The Center also puts together the The Journal of Texas Music History, a scholarly magazine published once a year and offered for free to anyone requesting a subscription via the Center’s mailing list. PDFs of the Journal, including back issues, can also be found under “Publications” on the Center’s web site, www.txstate.edu/ctmh.
In addition to the Journal, the Center’s other publishing projects include the John and Robin Dickson Series in Texas Music, an award-winning book series, and The Handbook of Texas Music, which was produced in collaboration with the Texas State Historical Association. In 2008, the Smithsonian Institution featured The Handbook of Texas Music, which includes hundreds of articles written by both Texas State graduate students and leading historians, in a national exhibit on Texas history and culture. Other titles in the John and Robin Dixon series include Alan Govenar’s Everyday Music and Texas Blues, Brian T. Atkinson’s I’ll Be Here In The Morning: The Songwriting Legacy of Townes Van Zandt, and Hartman’s own The History of Texas Music. Hartman says more books are currently “in the pipeline.”

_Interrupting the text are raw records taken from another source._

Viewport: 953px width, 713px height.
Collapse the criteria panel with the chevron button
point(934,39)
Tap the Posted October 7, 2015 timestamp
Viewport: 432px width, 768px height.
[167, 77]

Also in the pipeline is the Center’s 2013 “Texas Music Unplugged Concert.” Hartman says a firm date has yet to be scheduled but that the concert is usually held on a Tuesday evening in April, with the venue likely to be the Texas Music Theater on the Square in San Marcos. Like past years’ installments of the series, the Unplugged Concert will be free and open to the public. “It is a unique acoustic show and an opportunity to hear Texas music in its purest form,” Hartman enthuses. “In the past we’ve featured such artists as Randy Rogers, Joe Ely, Marcia Ball, Raul Malo, Eliza Gilkyson, Stoney LaRue, Flaco Jimenez, Terri Hendrix, Ray Wylie Hubbard, Roger Creager, Tish Hinojosa, and others. We don’t have the lineup confirmed yet but it will be on our website by the time this issue comes out. It is certain to be a memorable night.”

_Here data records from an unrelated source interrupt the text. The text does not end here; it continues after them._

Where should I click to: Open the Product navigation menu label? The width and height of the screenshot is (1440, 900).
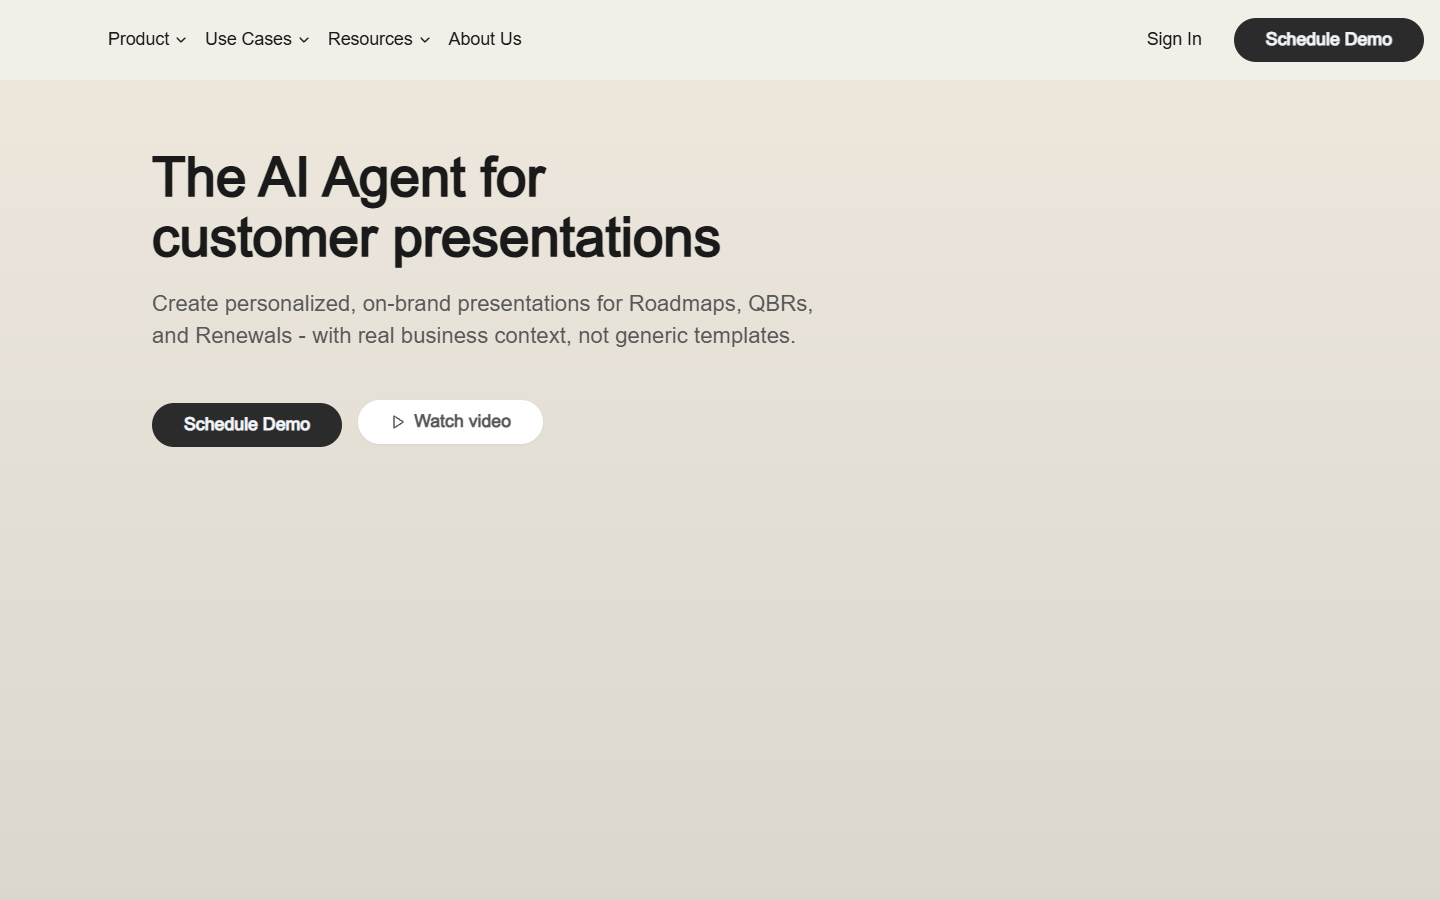[138, 39]
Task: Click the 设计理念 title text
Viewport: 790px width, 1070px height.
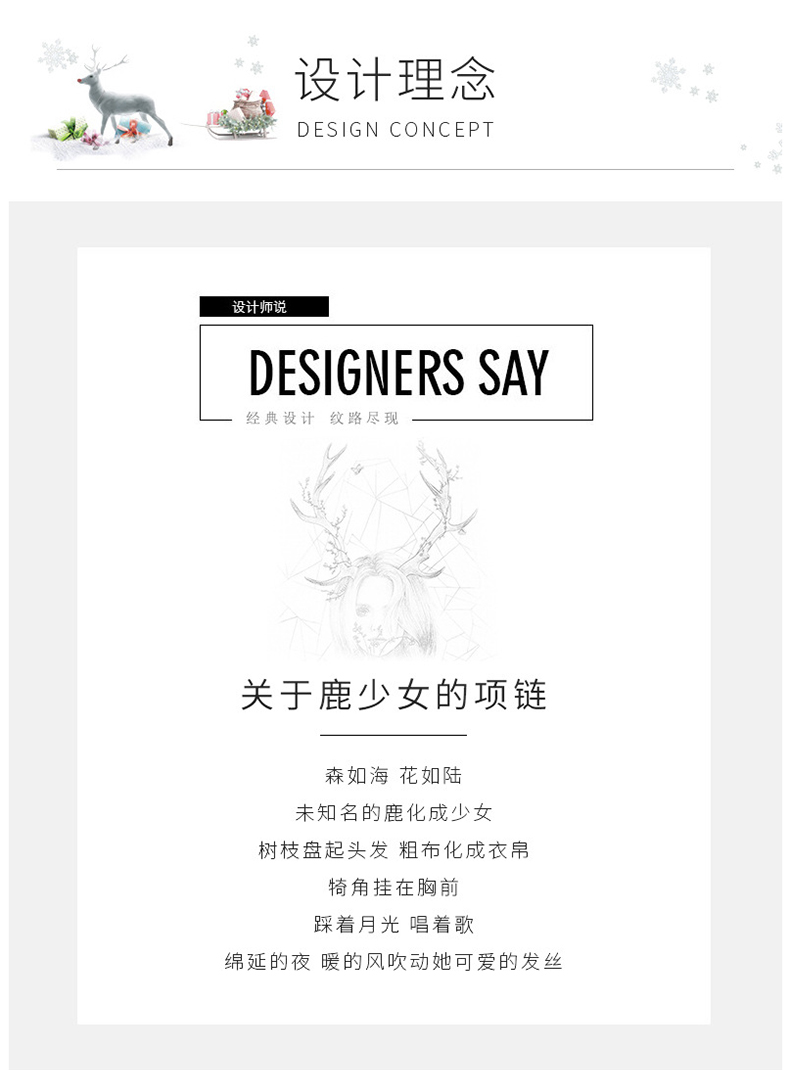Action: (x=394, y=81)
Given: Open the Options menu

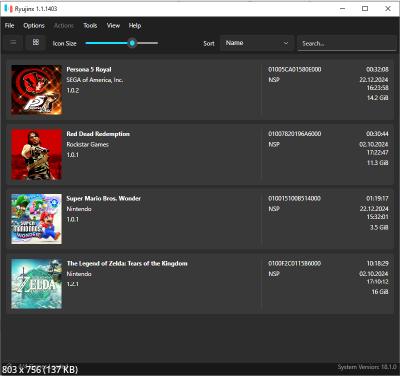Looking at the screenshot, I should 34,25.
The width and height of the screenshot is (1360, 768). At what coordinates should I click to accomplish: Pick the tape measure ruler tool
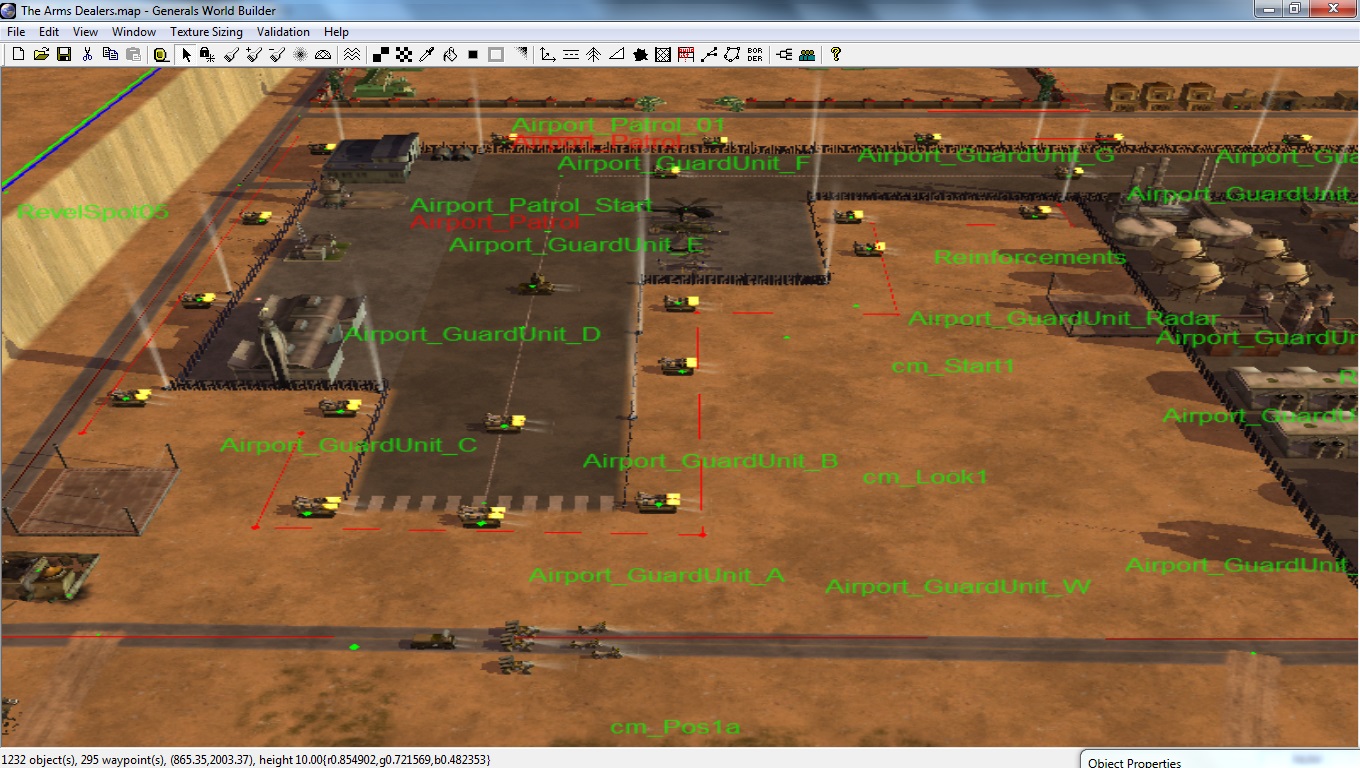coord(161,55)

Come this time next year, the Center for Texas Music History will be celebrating its 15th anniversary. Hartman and his colleagues have accomplished a lot in that time, but as he’d likely be the first to admit, the Center’s mission is only just beginning. In order to ensure that it’s around for many more years and generations to come, donations are, needless to say, always welcome. Especially endowments. For $2 million, for instance, one could endow a chair in Texas Music History, allowing the Center to hire another fulltime faculty member and staff member and still have money left over to go towards the development of courses and outreach programs. And for a mere $8 million, one could pretty much endow the entire Center — covering the hiring of the entire faculty and staff as well as the full development for all of its programs.
“For you or me, $8 million is a ton of money,” Hartman admits. “But there are people out there who have that money and for whom that’s actually very affordable — and that would include naming rights. It would be the John and Jane Doe Center for Texas Music History at Texas State University. That would be it. And if you compare that to a lot of other universities and the money required to endow a center, it’s a bargain. If someone wanted to step forward and endow a John or Jane Doe Chair for Texas Music History, they could do it for a reasonable amount of money and they would get a lot of bang for their buck. It would do a lot and it would mean that the center would be here forever and we could continue to educate people about the importance of our musical heritage here in Texas.”